Se em quase todas as guerras os fins justificam os meios, a situação é mais grave no caso desta, de uma sociedade que incorporou profundamente a ideologia imperialista contra povos que considera “selvagens”. Mais grave não só pela brutal desigualdade bélica e tecnológica, que faz com que qualquer conflito se torne facilmente um massacre unilateral, mas também porque a justificação está pronta, está dada para uma população que por séculos interiorizou a ideia de que “índio” não é gente – ou de que é menos gente que os demais.
As amas químicas eram relativamente novas no momento do ataque aos Nambikwara, mas não os massacres ou a ideologia que os legitimam. Antes de contarem com a facilidade das armas de destruição em massa, genocidas do poder púbico ou privado usavam no Brasil outros artifícios para, nas palavras de Churchill, difundir “um terror perdurável” – como amarrar pessoas nas bocas de canhões ou desmembrá-las e espalhar as partes de seus corpos, por exemplo. Percorrendo a documentação oficial do governo de Mato Grosso no século XIX nos deparamos com referências a chacinas de indígenas narradas com o mesmo tom burocrático de quem fala da construção de uma ponte ou da redução de uma taxa de comércio. Que episódios como esses sejam pouco conhecidos e que tenha perdurado uma visão pacífica dos contatos interétnicos no Brasil é fruto da internalização da concepção que fundamentava a frase do estadista britânico. Como afirma Antonio Paulo Graça,,”não se exterminam, por séculos, nações, povos e culturas sem que, de alguma maneira, haja uma instância do imaginário que tolere o crime. Se a sociedade brasileira incorre no genocídio, desde sua fundação, e ainda hoje o reitera, é porque existe no imaginário um foro legitimador”.
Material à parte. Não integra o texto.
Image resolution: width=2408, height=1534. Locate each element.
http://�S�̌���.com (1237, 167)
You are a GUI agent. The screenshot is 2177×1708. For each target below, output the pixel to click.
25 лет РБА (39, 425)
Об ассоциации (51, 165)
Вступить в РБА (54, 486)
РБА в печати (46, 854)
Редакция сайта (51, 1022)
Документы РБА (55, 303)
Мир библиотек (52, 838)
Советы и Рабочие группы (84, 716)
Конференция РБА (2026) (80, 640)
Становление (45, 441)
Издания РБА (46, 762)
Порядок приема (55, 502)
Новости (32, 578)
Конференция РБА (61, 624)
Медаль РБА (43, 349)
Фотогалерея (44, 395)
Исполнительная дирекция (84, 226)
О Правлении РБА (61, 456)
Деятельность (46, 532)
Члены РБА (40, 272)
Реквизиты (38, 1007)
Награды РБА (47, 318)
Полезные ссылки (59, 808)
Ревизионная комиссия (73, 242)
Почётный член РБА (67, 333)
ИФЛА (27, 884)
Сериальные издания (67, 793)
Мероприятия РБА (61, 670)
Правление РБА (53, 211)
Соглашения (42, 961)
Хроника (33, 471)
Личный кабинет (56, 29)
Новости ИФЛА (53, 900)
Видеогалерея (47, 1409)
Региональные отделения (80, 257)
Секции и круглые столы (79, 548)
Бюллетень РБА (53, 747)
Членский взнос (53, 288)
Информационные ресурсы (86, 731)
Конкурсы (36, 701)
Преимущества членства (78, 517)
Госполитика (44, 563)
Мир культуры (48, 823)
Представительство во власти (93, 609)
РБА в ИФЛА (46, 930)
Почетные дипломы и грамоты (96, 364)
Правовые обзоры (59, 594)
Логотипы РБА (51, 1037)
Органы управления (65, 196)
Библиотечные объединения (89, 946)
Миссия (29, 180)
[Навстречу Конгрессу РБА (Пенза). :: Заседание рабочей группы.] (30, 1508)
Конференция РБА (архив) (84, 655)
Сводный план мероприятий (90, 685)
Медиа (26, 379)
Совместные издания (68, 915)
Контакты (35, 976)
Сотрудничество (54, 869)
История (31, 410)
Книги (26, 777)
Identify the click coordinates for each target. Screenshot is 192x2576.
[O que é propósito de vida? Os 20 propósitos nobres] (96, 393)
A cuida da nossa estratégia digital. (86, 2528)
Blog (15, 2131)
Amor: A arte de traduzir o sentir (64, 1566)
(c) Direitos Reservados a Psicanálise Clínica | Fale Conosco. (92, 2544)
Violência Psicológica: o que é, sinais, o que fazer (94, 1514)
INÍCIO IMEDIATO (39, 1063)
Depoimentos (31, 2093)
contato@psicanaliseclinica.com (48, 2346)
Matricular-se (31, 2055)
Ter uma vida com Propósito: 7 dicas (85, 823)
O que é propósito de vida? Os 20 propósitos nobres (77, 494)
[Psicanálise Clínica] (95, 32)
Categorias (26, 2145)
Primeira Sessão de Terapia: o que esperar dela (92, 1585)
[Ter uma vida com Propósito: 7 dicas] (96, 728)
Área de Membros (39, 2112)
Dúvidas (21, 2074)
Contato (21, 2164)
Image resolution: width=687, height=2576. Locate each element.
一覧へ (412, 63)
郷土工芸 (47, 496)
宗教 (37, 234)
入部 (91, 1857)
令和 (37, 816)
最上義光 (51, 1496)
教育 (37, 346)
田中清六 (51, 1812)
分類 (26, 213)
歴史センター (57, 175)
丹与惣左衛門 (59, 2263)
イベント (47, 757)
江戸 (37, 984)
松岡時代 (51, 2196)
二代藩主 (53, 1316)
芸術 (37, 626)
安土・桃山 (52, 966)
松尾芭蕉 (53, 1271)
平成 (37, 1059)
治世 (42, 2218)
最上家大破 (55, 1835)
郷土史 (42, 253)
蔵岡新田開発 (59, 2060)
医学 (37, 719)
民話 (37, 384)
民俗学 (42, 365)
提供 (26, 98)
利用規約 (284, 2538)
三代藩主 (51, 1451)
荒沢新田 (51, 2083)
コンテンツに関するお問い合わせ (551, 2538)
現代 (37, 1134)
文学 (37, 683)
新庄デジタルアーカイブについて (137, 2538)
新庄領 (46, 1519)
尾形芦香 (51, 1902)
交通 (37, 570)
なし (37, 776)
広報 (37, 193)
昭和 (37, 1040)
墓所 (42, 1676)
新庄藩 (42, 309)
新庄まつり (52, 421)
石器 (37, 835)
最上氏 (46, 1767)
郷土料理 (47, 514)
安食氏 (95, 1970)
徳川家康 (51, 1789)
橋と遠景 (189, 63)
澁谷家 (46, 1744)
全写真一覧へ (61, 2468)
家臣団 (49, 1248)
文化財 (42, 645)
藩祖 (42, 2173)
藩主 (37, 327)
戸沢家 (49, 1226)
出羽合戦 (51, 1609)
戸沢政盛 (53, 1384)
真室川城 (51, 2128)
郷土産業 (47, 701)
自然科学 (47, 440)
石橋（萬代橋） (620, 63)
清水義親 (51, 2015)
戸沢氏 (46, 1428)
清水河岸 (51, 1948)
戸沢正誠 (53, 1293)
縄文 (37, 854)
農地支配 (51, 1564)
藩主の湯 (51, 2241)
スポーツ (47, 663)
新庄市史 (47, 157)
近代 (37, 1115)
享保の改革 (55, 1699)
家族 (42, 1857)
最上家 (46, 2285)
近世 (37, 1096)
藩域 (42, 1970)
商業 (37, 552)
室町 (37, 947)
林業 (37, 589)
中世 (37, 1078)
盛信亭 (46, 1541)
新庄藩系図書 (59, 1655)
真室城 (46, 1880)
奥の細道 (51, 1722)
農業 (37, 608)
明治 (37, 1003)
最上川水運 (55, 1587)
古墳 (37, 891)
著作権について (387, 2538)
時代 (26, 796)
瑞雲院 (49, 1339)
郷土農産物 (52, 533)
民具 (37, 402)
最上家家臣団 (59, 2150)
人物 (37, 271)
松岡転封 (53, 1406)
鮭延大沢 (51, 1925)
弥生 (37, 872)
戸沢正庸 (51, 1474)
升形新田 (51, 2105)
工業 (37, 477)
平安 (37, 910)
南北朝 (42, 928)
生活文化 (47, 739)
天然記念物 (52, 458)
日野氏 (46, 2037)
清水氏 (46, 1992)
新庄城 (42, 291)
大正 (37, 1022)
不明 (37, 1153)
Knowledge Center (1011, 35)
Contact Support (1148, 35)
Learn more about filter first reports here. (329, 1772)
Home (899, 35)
Por sua vez, o “foro legitimador” pode se voltar contra aqueles que se têm por “civilizados” em oposição aos “selvagens”, mas que entram em rota de colisão com o Estado e o Capital – poderes estes que legitimamente podem reivindicar a ideologia do extermínio em massa. Vítimas da mesma violência que os índios conheciam há séculos, os guerrilheiros que combateram no Araguaia conheceram talvez antes mesmo dos indígenas brasileiros os horrores do napalm.
Combater o foro legitimador do extermínio indígena passa, antes de tudo, pelo reconhecimento do direito desses povos a terra e a autonomia na definição das formas como se relacionam com a sociedade nacional. Enquanto subordinarmos os direitos desses povos a interesses de quaisquer tipos, por mais legítimos que possam parecer, não estaremos fazendo mais que perpetuar os horrores feitos nos últimos séculos em nome da “civilização” que os comete.
A diferença entre dizer que os índios da Amazônia devem abrir espaço ao progresso e dizer, como Churchill, que não há mal algum em eliminar “raças inferiores” é uma diferença de tom, não de conteúdo.
O coletivo Baderna Midiática apoia a Mobilização Nacional Indígena e a luta contra a ofensiva ruralista expressa na PEC 215/00, PEC 237/13, PEC 038/99, PL 1610/96 e PLP 227/12.
Leitura recomendada, da qual retiramos muitas das informações acima: Victor Leonardi. Entre árvores e esquecimentos: história social nos sertões do Brasil. Brasília: Paralelo 15/UnB, 1996.